GESTORES DE FELICIDAD

Una persona contenta es una persona productiva”

Es así como nace la figura del GEFE (Gestores de Felicidad). El “gefe” con “g” son los gestores de felicidad que renacen dejando atrás la figura de jefe. En las empresas, se sustituye el antiguo “yo mando y tu haces, y ganamos dinero” por “yo gano, tu ganas, todos ganamos”. Y es que ahora los responsables de equipos tienen el labor de que sus empleados estén contentos mientras desempeñan sus tareas.

El gefe, lejos del jefe, es una persona cercana, líder, preocupada por el bienestar de quién le rodea y encargada de construir un equipo unido y feliz.

El gefe, deja la objetividad del trabajo a un segundo plano, se centra en la felicidad de su empleado como fin inmediato para proporcionar a largo plazo productividad a la empresa y compromiso por parte del empleado.

 

Para ser un buen gestor de felicidad hay algunos aspectos básicos que debería considerar todas las personas responsables de la organización y manejo de su personal.

ASPECTOS A CONSIDERAR PARA SER UN BUEN GESTOR DE FELICIDAD:

  • La forma de liderar: no es lo mismo mandar que liderar, no es lo mismo un jefe que un líder y no es lo mismo achacar tareas a una persona que buscar las que mejor puede desarrollar.
  • La motivación: es igual de importante motivar las habilidades y la moral del trabajador para la mejora del talento a largo plazo. Ver a tu personal como alguien real, con necesidades, preocupaciones y motivaciones.
  • Ver al trabajador como persona y buscar soluciones eficientes para la empresa y para el personal: buscar las soluciones para una situación personal, pensar en cómo mejorar la situación del trabajador a nivel profesional y personal.
  • Empatizar: conocer las inquietudes de tus trabajadores y hacerles saber que cuentan con tu apoyo.

 

 

A modo de simplificar, la relación del gestor de felicidad con la del trabajador debe ser una relación que hay que pulir, al igual que con un cliente que quieres que permanezca en el tiempo. El trabajador tiene que ver que la empresa se interesa, no sólo por buscar beneficios empresariales sino por buscar beneficios personales.

El gestor debe CUIDAR Y VALORAR al empleado.
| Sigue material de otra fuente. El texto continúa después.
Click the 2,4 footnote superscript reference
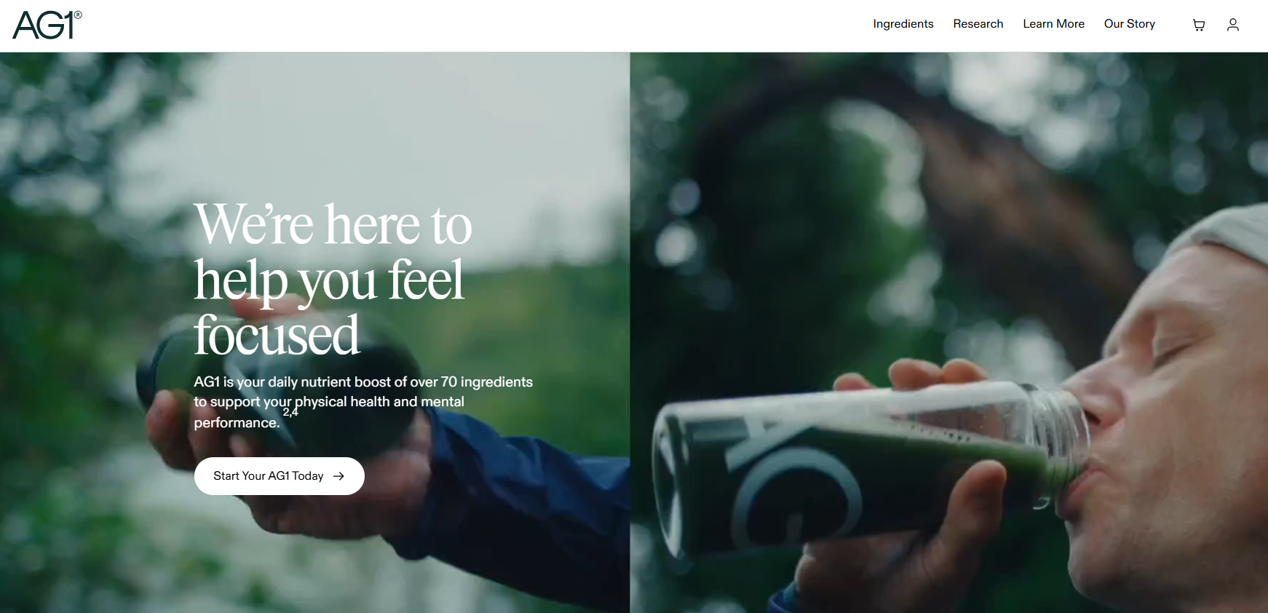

Un punto clave: vida personal y jornada laboral. Aunque la ocupación profesional requiera de meter horas extra o que se trate de un trabajo flexible organizado, el trabajador debe ser capaz de separar la jornada laboral de la vida personal. Siempre puede surgir un problema del que el trabajador sea la persona encargada de arreglarlo, pero en situaciones normales el gestor debe ser capaz de hacerle entender al trabajador que el tiene su horario y que incluso dentro de las jornadas flexibles si el trabajador ha cumplido con las tareas debe saber que no son urgentes y pueden esperar o hacerlas alguien dentro de su horario de trabajo, o al menos compensar el esfuerzo de más del trabajador de la manera que el prefiera: más horas libres, vacaciones pagadas, horas extras, flexibilidad de trabajo para asuntos personales, etc. Conversar con el empleado para llegar a un acuerdo. En esencia, la mente necesita descanso y el gestor de felicidad debe quitarle presión al trabajador cuando termina su horario.